Provincial highway in Saskatchewan, Canada

Highway 39 is a provincial highway in the southern portion of the Canadian province of Saskatchewan. It runs from North Portal at the Canada–United States border north-west to Moose Jaw at Highway 1. This is a primary Saskatchewan highway maintained by the provincial and federal governments that provides a major trucking and tourism route between U.S. Route 52 and the Trans-Canada Highway.
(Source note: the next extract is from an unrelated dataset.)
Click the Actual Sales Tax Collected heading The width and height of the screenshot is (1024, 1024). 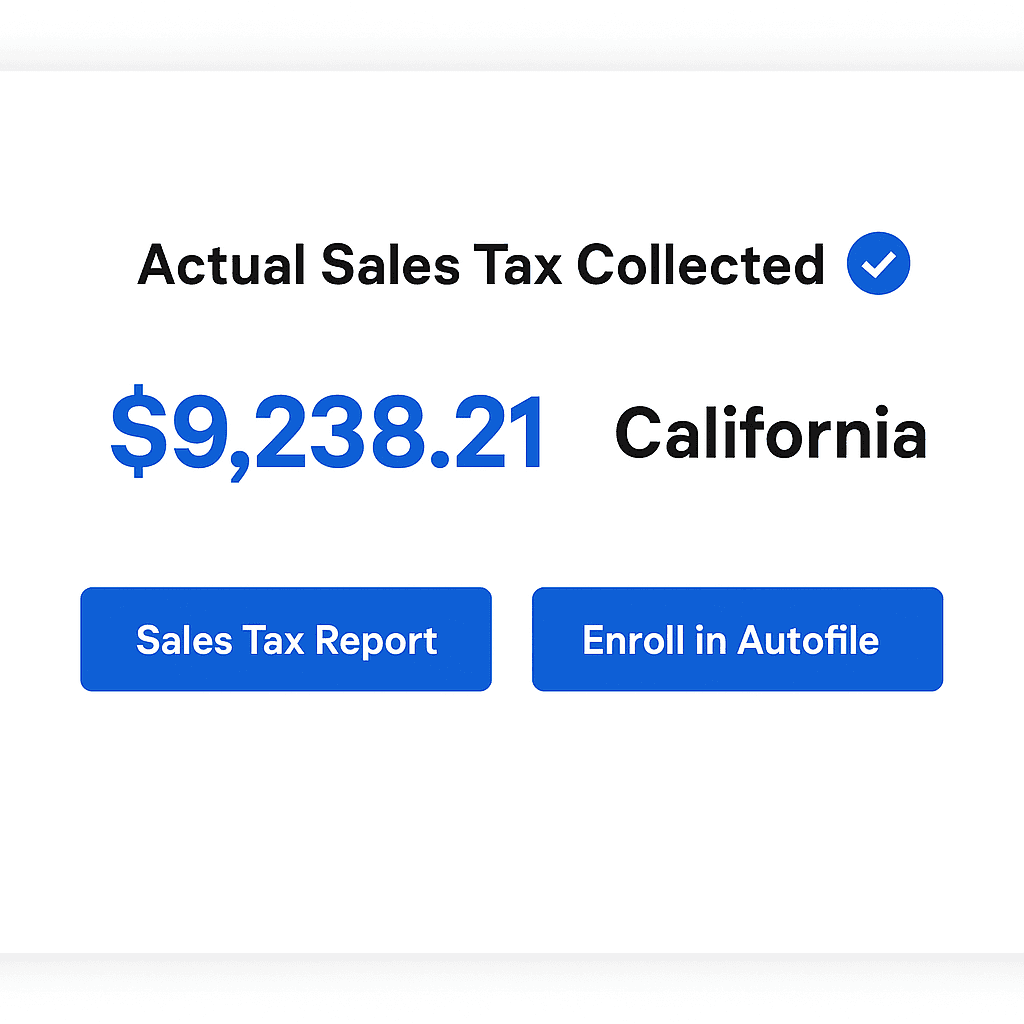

Highway 39 is one of Canada's busiest highways, facilitating transport for $6 billion in trade goods via approximately 100,000 trucks over the year. About 44.3 mi of the highway between Weyburn and Corinne is part of the CanAm Highway route. Other Saskatchewan highways on the CanAm route include 35, 6, 3, and 2. Highway 39 is divided, or twinned, in two areas — east of Estevan for 10 km to the junction with Highway 18 and north-west of Weyburn for 1.7 km. The junction of Highway 39 with the Trans-Canada divided four-lane highway is done via a partial cloverleaf interchange.
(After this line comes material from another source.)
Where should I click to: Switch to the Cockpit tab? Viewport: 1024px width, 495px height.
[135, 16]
Over the last number of years, multiple projects have been completed to improve traffic flow and to make the highway safer. Highway 39 has been dubbed "Heaven's Flowered Highway" due to the number of deaths on the highway and the flowers and crosses lining it to honour the victims. Groups have been calling for the corridor of Highways 39 and 6 from the U.S. border to Regina to be twinned to improve safety, trade, and traffic flow.

== Route description ==
Highway 39 begins at the Portal–North Portal Border Crossing, which has Saskatchewan's only duty-free shop. From there, the highway heads north-west towards the Souris River valley. On the south side of the valley, and adjacent to the highway, is the Short Creek Cairn. The cairn commemorates a North-West Mounted Police camp from the 1874 Great March West. The actual camp was located nearby at the mouth of Short Creek on the Souris River near Roche Percee. From the cairn, Highway 39 descends into the valley, which is where the village of Roche Percee and Roche Percee Recreation Site are situated. Roche Percee is named after a geophysical rock formation in the area. Just east of Roche Percee are two arches created by limestone rocks upon which historic animals, and initials are carved. The local Indigenous people found this site to be a power centre. As the highway crosses the river and climbs up and out of the Souris River valley, it passes by two large dragline surface coal mines. With an abundance of coal, the first operational mine opened in 1891. The coal was shipped downstream by barge to Winnipeg until the CPR's Soo Line came through in 1893. Underground mines began being replaced in the 1930s and, by the 1950s, all underground mining had been replaced by dragline surface mines.

From the coal mines, Highway 39 opens up into a divided highway, is joined by, and has a 10 km concurrency with, Highway 18, and heads west towards the city of Estevan. At the eastern outskirts of Estevan, Highway 39 diverges north and bypasses the city while Highway 39A continues through it. The 13 km Estevan Bypass opened in November 2015.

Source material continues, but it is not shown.